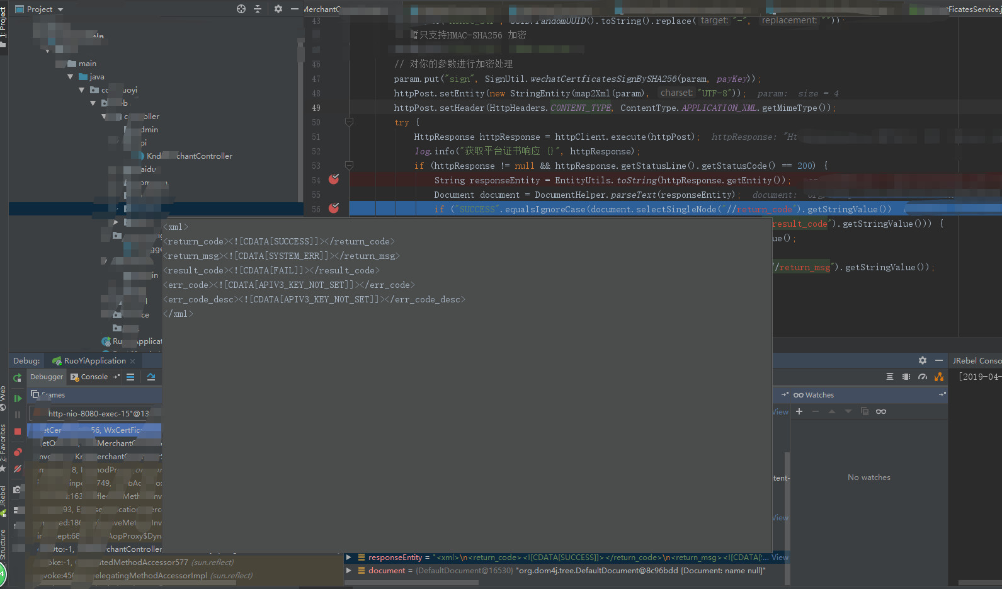Open View Breakpoints double red dots icon
Image resolution: width=1002 pixels, height=589 pixels.
[18, 452]
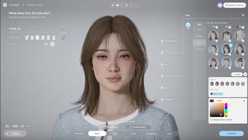The height and width of the screenshot is (140, 248).
Task: Click the undo arrow icon
Action: (x=131, y=5)
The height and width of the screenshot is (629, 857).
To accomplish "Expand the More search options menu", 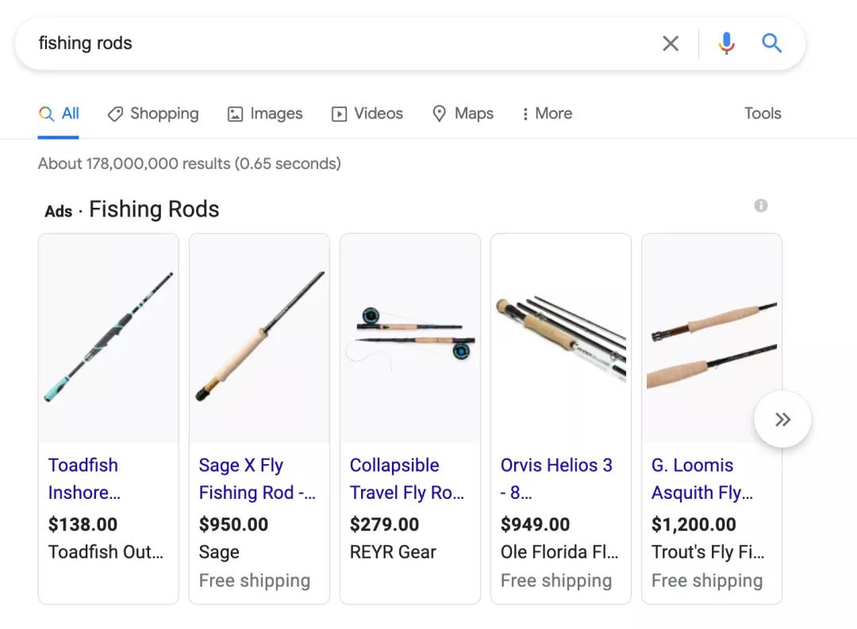I will pyautogui.click(x=547, y=113).
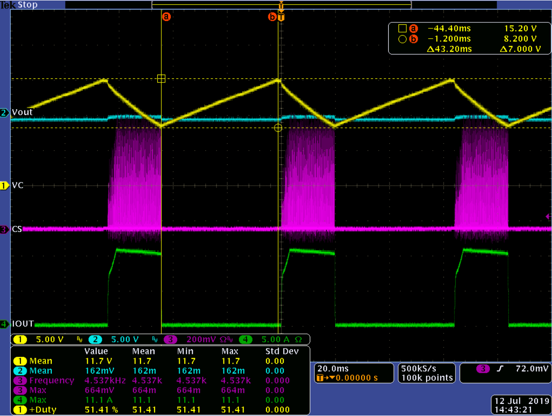Click the orange trigger T marker at top
Screen dimensions: 552x416
point(281,17)
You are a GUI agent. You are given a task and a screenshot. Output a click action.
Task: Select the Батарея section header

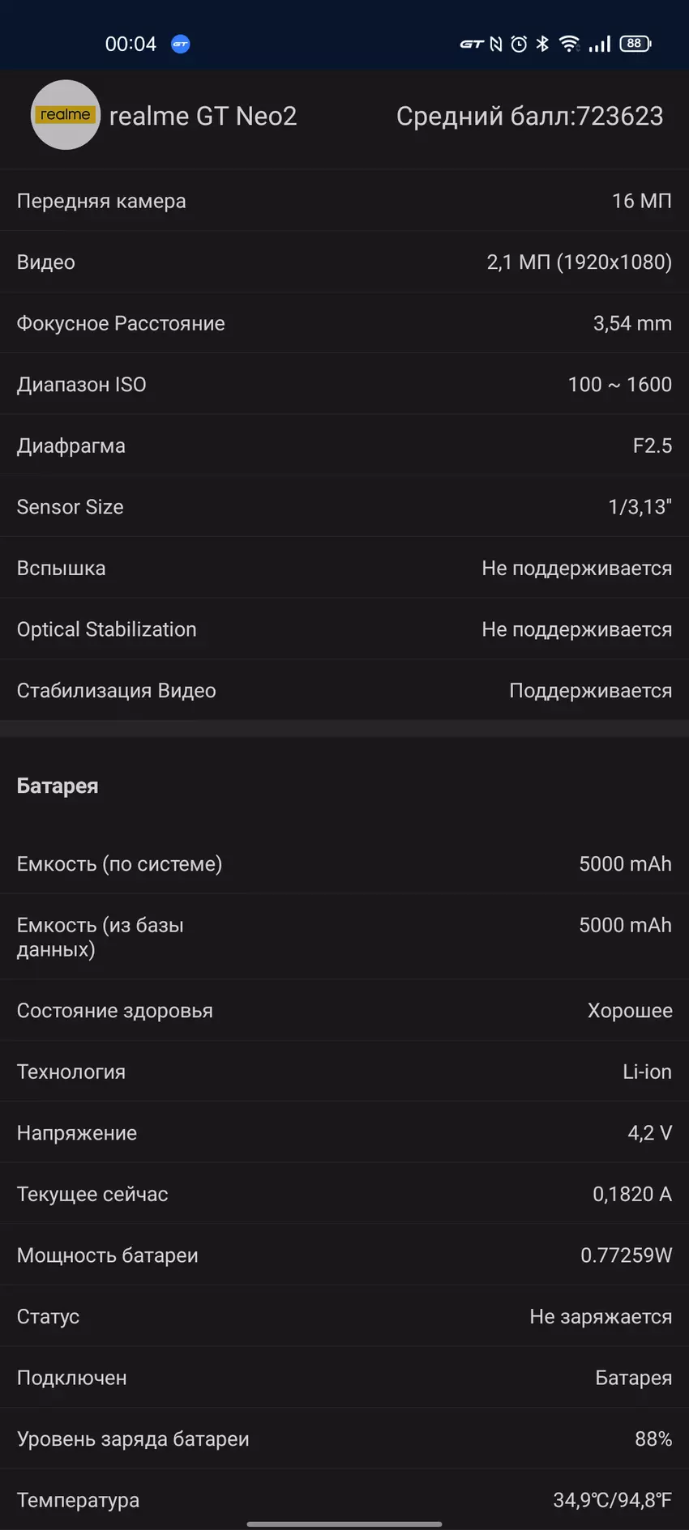tap(58, 786)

§ §

◆ THE TASK ◆
Transcribe exactly the line that contains "You are a GUI" and each line after it through the end of the listing. Leave out the pictures.

◆ REPLY TO THE EXERCISE ◆
You are a GUI agent. You are given a task and a screenshot. Output a click action.
Task: Select the Батарея section header

tap(58, 786)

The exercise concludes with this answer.